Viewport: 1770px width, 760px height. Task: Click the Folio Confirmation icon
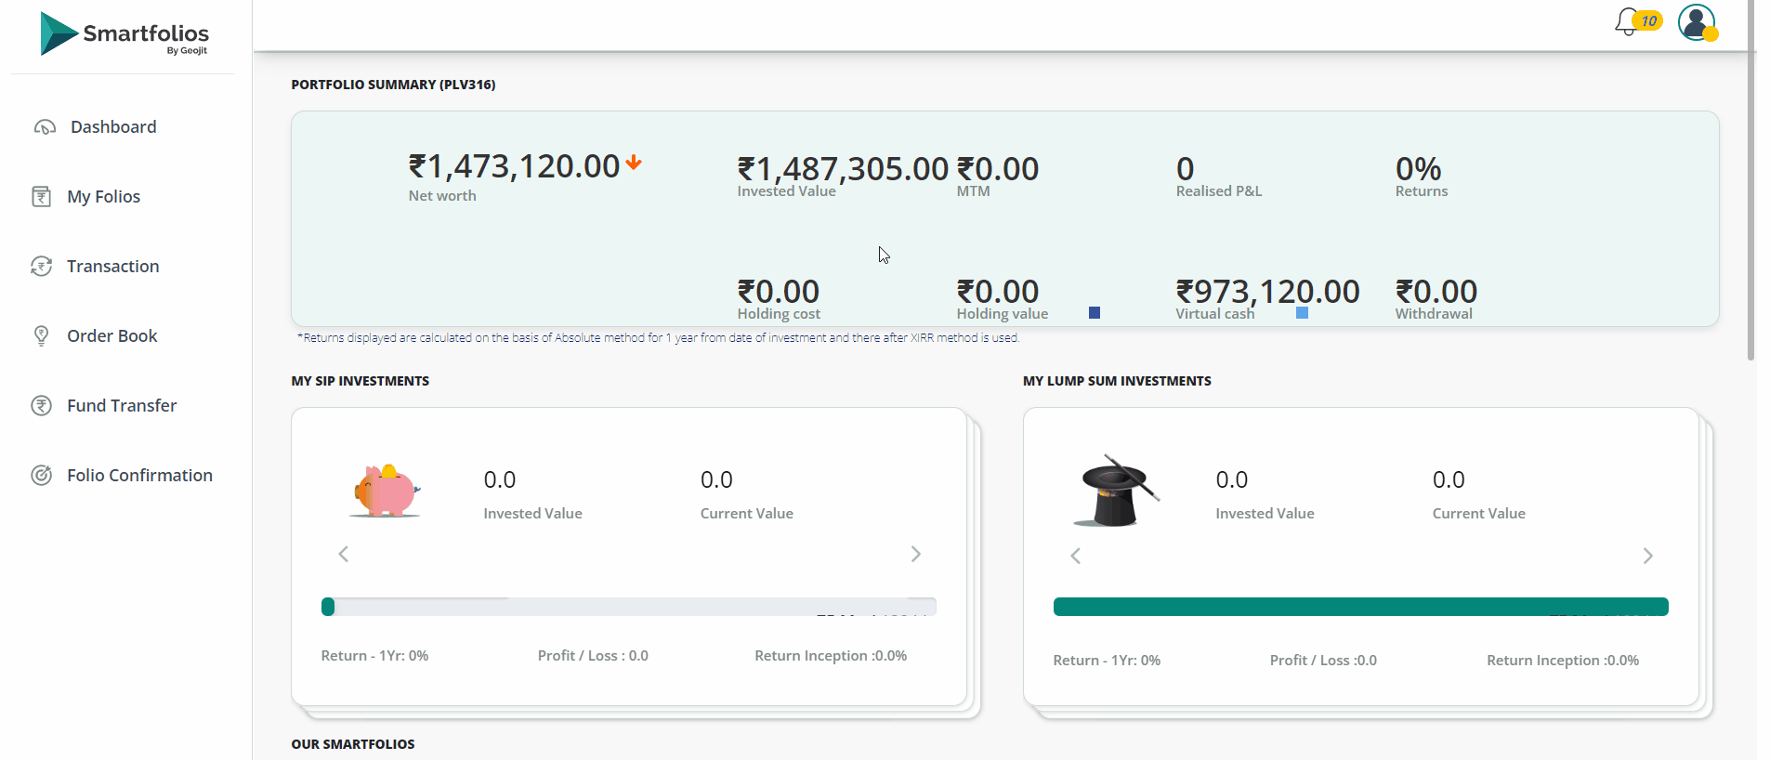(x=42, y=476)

...

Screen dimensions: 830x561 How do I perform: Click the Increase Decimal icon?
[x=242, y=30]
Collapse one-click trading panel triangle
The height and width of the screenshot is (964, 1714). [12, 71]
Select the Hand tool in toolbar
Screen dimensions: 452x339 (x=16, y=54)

YOUR GOAL:
Echo the records from the line with "Viewport: 1770px width, 760px" up to and including the line with "(x=42, y=476)", leaving the pictures out of your answer.

OUTPUT FOR THIS TASK:
Viewport: 1770px width, 760px height. Task: Click the Folio Confirmation icon
(x=42, y=476)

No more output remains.